Now they had seen lots of other people parade past them that day, showing off their generous gifts, gold and silver coins. Clunk, clang, ka-ching. But the two copper coins barely made a sound. But it got Jesus’ attention. “Hey, look at that! Everyone else is giving from their wealth, but that woman is giving from her poverty. Take a close look, and learn something amazing, something incredible, something miraculous, maybe the greatest miracle ever.
You might feel that reading this story on Stewardship Sunday is a set-up. Jesus noticing the woman could make you feel guilty or cheap about giving. But that’s not why I’m telling you about her. What I notice is her trust, her generosity, her fearlessness, her thinking beyond herself. I can’t tell you her thinking or motivation. All I can do is tell you about what Jesus observed.

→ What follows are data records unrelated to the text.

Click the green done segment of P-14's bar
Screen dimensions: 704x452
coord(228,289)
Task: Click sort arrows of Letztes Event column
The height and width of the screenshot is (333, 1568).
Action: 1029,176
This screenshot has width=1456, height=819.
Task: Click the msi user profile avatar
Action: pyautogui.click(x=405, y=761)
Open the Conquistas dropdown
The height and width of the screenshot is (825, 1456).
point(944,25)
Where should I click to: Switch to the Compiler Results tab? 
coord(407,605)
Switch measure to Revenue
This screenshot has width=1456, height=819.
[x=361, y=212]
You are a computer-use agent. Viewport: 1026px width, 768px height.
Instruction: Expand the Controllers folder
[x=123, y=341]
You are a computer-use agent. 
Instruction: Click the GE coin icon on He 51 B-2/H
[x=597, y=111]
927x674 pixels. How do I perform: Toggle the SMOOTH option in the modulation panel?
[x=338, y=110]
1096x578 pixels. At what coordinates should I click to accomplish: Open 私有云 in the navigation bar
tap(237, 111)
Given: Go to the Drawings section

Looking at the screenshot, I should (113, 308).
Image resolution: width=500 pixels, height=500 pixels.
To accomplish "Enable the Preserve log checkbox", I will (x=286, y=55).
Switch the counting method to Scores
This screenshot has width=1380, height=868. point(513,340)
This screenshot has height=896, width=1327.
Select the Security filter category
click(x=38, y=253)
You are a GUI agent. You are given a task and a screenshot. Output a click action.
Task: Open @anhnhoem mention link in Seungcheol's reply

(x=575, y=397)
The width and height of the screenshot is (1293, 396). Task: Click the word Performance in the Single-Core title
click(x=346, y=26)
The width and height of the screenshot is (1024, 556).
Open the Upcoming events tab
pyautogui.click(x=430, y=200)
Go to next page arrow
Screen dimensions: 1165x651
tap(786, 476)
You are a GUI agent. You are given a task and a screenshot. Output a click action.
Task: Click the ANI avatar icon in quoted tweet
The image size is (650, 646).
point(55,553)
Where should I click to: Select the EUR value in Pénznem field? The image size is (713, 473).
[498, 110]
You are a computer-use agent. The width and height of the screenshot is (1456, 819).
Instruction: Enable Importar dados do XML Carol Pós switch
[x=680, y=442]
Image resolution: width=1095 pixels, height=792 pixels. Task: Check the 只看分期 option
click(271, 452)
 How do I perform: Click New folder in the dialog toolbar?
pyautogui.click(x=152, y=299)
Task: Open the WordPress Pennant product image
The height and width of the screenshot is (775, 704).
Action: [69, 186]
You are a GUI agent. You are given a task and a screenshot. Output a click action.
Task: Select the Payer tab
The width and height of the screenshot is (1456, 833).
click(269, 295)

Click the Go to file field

So no earthquakes, no tidal waves, no volcanoes, just a simple gift by the most unlikely person possible. It’s hard to see our giving as changing anything in a troubled world. But what keeps me going is this strange belief that the coin I add may be the tipping point between what is and what can be. Like the blade of straw that breaks the camel’s back or the snowflakes that causes the tree branch to crack. And it’s not just me, it’s all of us in our church in the country with this wild belief that the next thing we do with a coin, or a hug, or a bag of food to demonstrate trust, kindness or love, may be the tipping point in God’s plan. Think of yourself as the tipping point.